The Congressional Budget Office is one of those agencies that is regarded as independent, yet the Obama White House is playing politics with the numbers that the CBO has run and the ensuing figures that have been produced. Harry Reid snidely asserted that Elmendorf "ought to think about running for office." (Oh, the Freudian layers we could deduce from that.)
I saw probably the last half hour tonight of Obama's own press conference. Bill O'Reilly characterized the press as "docile." I differed with that assessment; I felt the President was actually quite defensive and that the press was very forthright in their questioning.
There are no transcripts up yet that I can find of the questions that the reporters asked, but it was around the third to last question that I noted. It was posed by a female reporter who asked the President if he felt there was anything to the allegations that transparency had been lacking in his White House, specifically surrounding who exactly all the President's appointees are. (I presume she meant the czars.) Obama's reply was very testy, something about "Your cameras have been here all along; you've seen who has been present." Classy.
It is becomingly increasingly apparent, if it ever was not, that this White House has no qualms whatsoever about viscerally personal kneecaps when they feel threatened. The heroic Senator from South Carolina, Jim DeMint, has dared to step out and say things about this President's agenda that are perceived as just not collegial enough. His statement earlier this week about universal health care was as follows: "If President Obama does not pass universal health care, this will be his Waterloo. It will break him."
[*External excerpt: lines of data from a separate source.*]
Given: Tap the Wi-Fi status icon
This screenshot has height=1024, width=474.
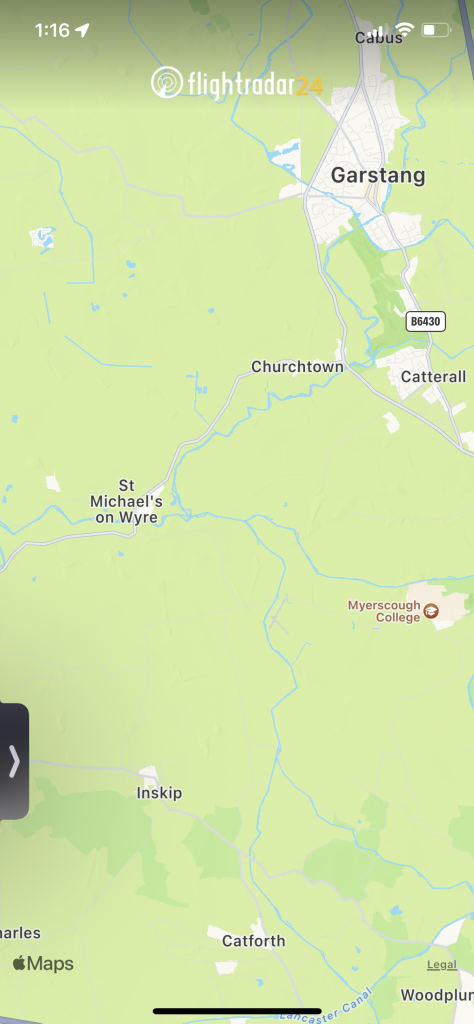Looking at the screenshot, I should 405,30.
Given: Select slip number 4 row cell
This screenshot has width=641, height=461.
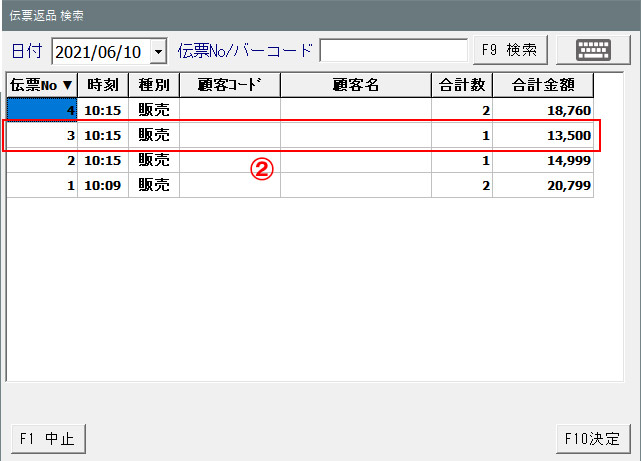Looking at the screenshot, I should point(42,109).
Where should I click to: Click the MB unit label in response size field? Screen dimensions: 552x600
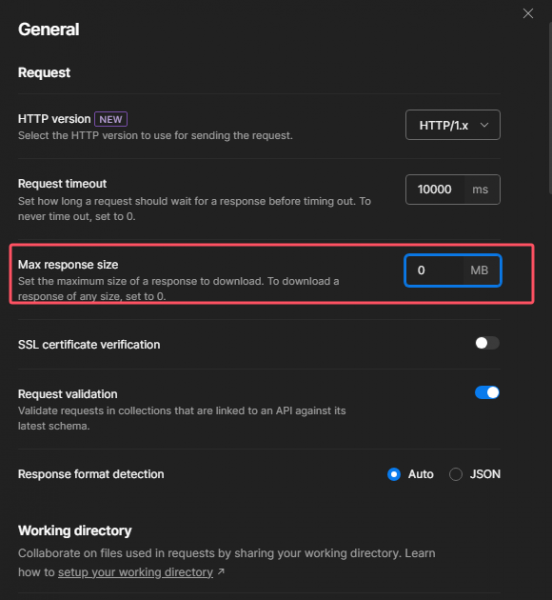[x=480, y=271]
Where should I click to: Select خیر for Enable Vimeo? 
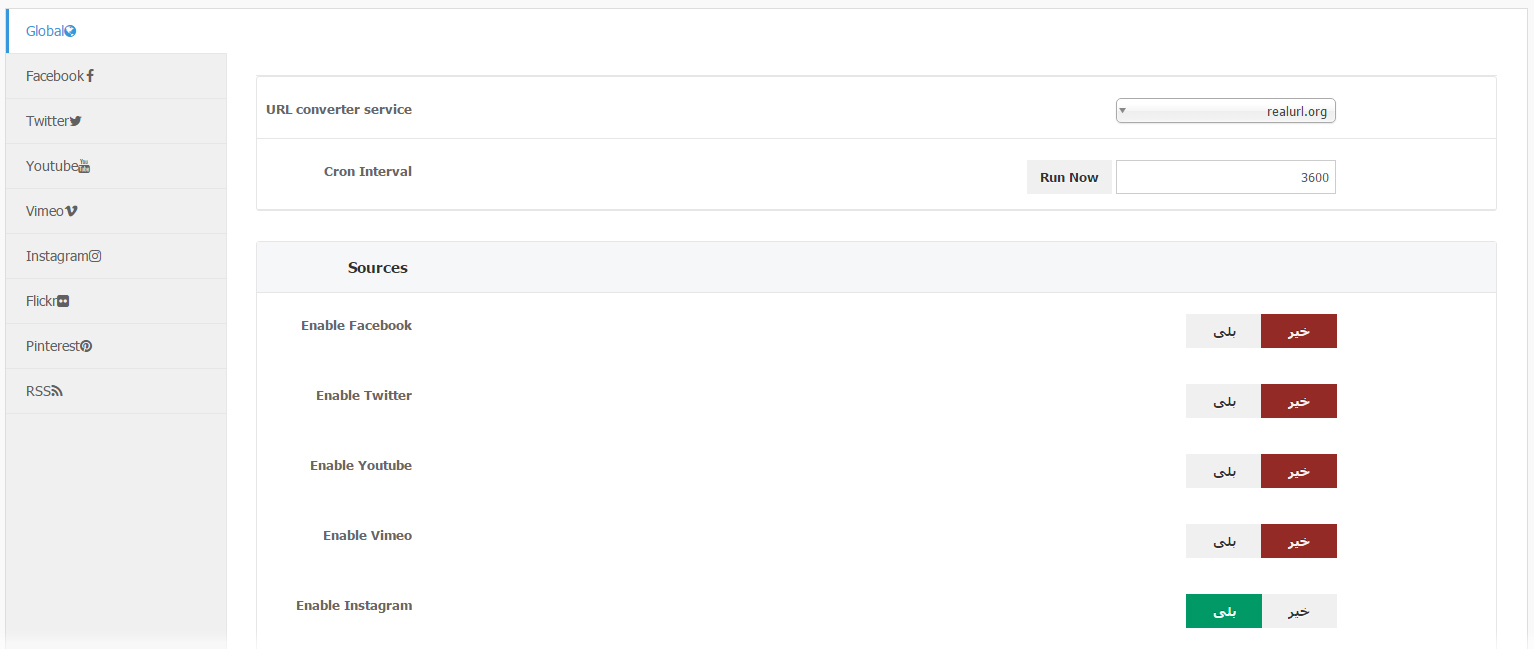tap(1298, 541)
The shoe fit...and the President is hitting back, claiming that DeMint has never done anything to reform health care. DeMint has counterpunched and has an ad that is going up nationwide later this week that, I believe, will reference all of the health care reform bills he has sponsored (of course, the reform is not governmental in its origin, so it isn't legitimate according to the Left).
So clearly, the Saul Alinsky-style tactics are in full swing again, as President Obama seeks to marginalize yet another opponent through smears and innuendo. Let us hope that this particular attempt works as well as the attack on Rush Limbaugh for daring to state that he hoped that the President fails.